Extracted data:
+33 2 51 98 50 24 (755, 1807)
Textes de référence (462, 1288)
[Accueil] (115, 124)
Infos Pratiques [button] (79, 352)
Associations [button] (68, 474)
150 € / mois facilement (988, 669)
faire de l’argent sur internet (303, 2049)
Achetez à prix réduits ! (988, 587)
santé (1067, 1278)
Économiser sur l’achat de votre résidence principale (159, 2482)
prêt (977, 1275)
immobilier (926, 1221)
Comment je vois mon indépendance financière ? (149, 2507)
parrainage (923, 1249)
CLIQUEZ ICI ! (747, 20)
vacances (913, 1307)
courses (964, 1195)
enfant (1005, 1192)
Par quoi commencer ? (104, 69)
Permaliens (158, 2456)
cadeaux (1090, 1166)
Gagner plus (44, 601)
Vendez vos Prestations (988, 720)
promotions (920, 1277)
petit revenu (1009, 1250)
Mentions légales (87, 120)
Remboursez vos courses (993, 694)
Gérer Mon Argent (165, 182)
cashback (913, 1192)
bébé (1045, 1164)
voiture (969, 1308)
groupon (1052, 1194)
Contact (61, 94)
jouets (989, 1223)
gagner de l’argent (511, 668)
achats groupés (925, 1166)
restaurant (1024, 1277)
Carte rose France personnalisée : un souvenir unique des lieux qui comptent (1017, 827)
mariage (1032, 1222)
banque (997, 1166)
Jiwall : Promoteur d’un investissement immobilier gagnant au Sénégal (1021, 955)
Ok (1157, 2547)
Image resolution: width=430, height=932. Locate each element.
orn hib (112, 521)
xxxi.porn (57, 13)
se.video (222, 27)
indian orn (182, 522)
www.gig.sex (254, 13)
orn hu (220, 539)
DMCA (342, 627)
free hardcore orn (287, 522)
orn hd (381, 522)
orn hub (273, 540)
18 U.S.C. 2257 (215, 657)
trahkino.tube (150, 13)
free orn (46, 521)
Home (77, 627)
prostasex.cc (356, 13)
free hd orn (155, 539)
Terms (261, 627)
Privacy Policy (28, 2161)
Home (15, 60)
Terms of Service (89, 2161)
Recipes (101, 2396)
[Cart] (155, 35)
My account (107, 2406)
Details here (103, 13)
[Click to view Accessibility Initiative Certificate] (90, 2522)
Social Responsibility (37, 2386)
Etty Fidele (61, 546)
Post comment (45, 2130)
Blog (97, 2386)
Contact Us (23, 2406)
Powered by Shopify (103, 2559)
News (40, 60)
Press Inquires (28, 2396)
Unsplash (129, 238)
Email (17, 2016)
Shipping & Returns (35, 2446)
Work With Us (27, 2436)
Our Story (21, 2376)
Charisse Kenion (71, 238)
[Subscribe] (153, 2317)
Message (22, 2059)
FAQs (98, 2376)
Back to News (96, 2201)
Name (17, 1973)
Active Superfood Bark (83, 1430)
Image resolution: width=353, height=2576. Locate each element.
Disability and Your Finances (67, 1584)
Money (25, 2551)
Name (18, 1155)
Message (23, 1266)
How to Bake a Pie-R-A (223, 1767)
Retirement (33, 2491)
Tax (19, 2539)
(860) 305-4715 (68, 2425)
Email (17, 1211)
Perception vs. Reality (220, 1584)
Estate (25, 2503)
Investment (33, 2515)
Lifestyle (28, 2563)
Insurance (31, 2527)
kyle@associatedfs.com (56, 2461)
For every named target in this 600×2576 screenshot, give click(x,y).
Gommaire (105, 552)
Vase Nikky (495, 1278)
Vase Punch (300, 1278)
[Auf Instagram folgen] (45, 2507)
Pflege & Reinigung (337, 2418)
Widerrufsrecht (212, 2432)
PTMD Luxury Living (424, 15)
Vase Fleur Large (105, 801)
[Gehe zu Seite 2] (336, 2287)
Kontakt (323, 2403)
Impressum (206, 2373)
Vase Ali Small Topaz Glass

Work instructions: Please give the listing above once more, word for word.

The completed task:
+33 2 51 98 50 24 (755, 1807)
Textes de référence (462, 1288)
[Accueil] (115, 124)
Infos Pratiques [button] (79, 352)
Associations [button] (68, 474)
150 € / mois facilement (988, 669)
faire de l’argent sur internet (303, 2049)
Achetez à prix réduits ! (988, 587)
santé (1067, 1278)
Économiser sur l’achat de votre résidence principale (159, 2482)
prêt (977, 1275)
immobilier (926, 1221)
Comment je vois mon indépendance financière ? (149, 2507)
parrainage (923, 1249)
CLIQUEZ ICI ! (747, 20)
vacances (913, 1307)
courses (964, 1195)
enfant (1005, 1192)
Par quoi commencer ? (104, 69)
Permaliens (158, 2456)
cadeaux (1090, 1166)
Gagner plus (44, 601)
Vendez vos Prestations (988, 720)
promotions (920, 1277)
petit revenu (1009, 1250)
Mentions légales (87, 120)
Remboursez vos courses (993, 694)
Gérer Mon Argent (165, 182)
cashback (913, 1192)
bébé (1045, 1164)
voiture (969, 1308)
groupon (1052, 1194)
Contact (61, 94)
jouets (989, 1223)
gagner de l’argent (511, 668)
achats groupés (925, 1166)
restaurant (1024, 1277)
Carte rose France personnalisée : un souvenir unique des lieux qui comptent (1017, 827)
mariage (1032, 1222)
banque (997, 1166)
Jiwall : Promoteur d’un investissement immobilier gagnant au Sénégal (1021, 955)
Ok (1157, 2547)
Image resolution: width=430, height=932. Locate each element.
orn hib (112, 521)
xxxi.porn (57, 13)
se.video (222, 27)
indian orn (182, 522)
www.gig.sex (254, 13)
orn hu (220, 539)
DMCA (342, 627)
free hardcore orn (287, 522)
orn hd (381, 522)
orn hub (273, 540)
18 U.S.C. 2257 (215, 657)
trahkino.tube (150, 13)
free orn (46, 521)
Home (77, 627)
prostasex.cc (356, 13)
free hd orn (155, 539)
Terms (261, 627)
Privacy Policy (28, 2161)
Home (15, 60)
Terms of Service (89, 2161)
Recipes (101, 2396)
[Cart] (155, 35)
My account (107, 2406)
Details here (103, 13)
[Click to view Accessibility Initiative Certificate] (90, 2522)
Social Responsibility (37, 2386)
Etty Fidele (61, 546)
Post comment (45, 2130)
Blog (97, 2386)
Contact Us (23, 2406)
Powered by Shopify (103, 2559)
News (40, 60)
Press Inquires (28, 2396)
Unsplash (129, 238)
Email (17, 2016)
Shipping & Returns (35, 2446)
Work With Us (27, 2436)
Our Story (21, 2376)
Charisse Kenion (71, 238)
[Subscribe] (153, 2317)
Message (22, 2059)
FAQs (98, 2376)
Back to News (96, 2201)
Name (17, 1973)
Active Superfood Bark (83, 1430)
Image resolution: width=353, height=2576. Locate each element.
Disability and Your Finances (67, 1584)
Money (25, 2551)
Name (18, 1155)
Message (23, 1266)
How to Bake a Pie-R-A (223, 1767)
Retirement (33, 2491)
Tax (19, 2539)
(860) 305-4715 (68, 2425)
Email (17, 1211)
Perception vs. Reality (220, 1584)
Estate (25, 2503)
Investment (33, 2515)
Lifestyle (28, 2563)
Insurance (31, 2527)
kyle@associatedfs.com (56, 2461)
For every named target in this 600×2576 screenshot, give click(x,y).
Gommaire (105, 552)
Vase Nikky (495, 1278)
Vase Punch (300, 1278)
[Auf Instagram folgen] (45, 2507)
Pflege & Reinigung (337, 2418)
Widerrufsrecht (212, 2432)
PTMD Luxury Living (424, 15)
Vase Fleur Large (105, 801)
[Gehe zu Seite 2] (336, 2287)
Kontakt (323, 2403)
Impressum (206, 2373)
Vase Ali Small Topaz Glass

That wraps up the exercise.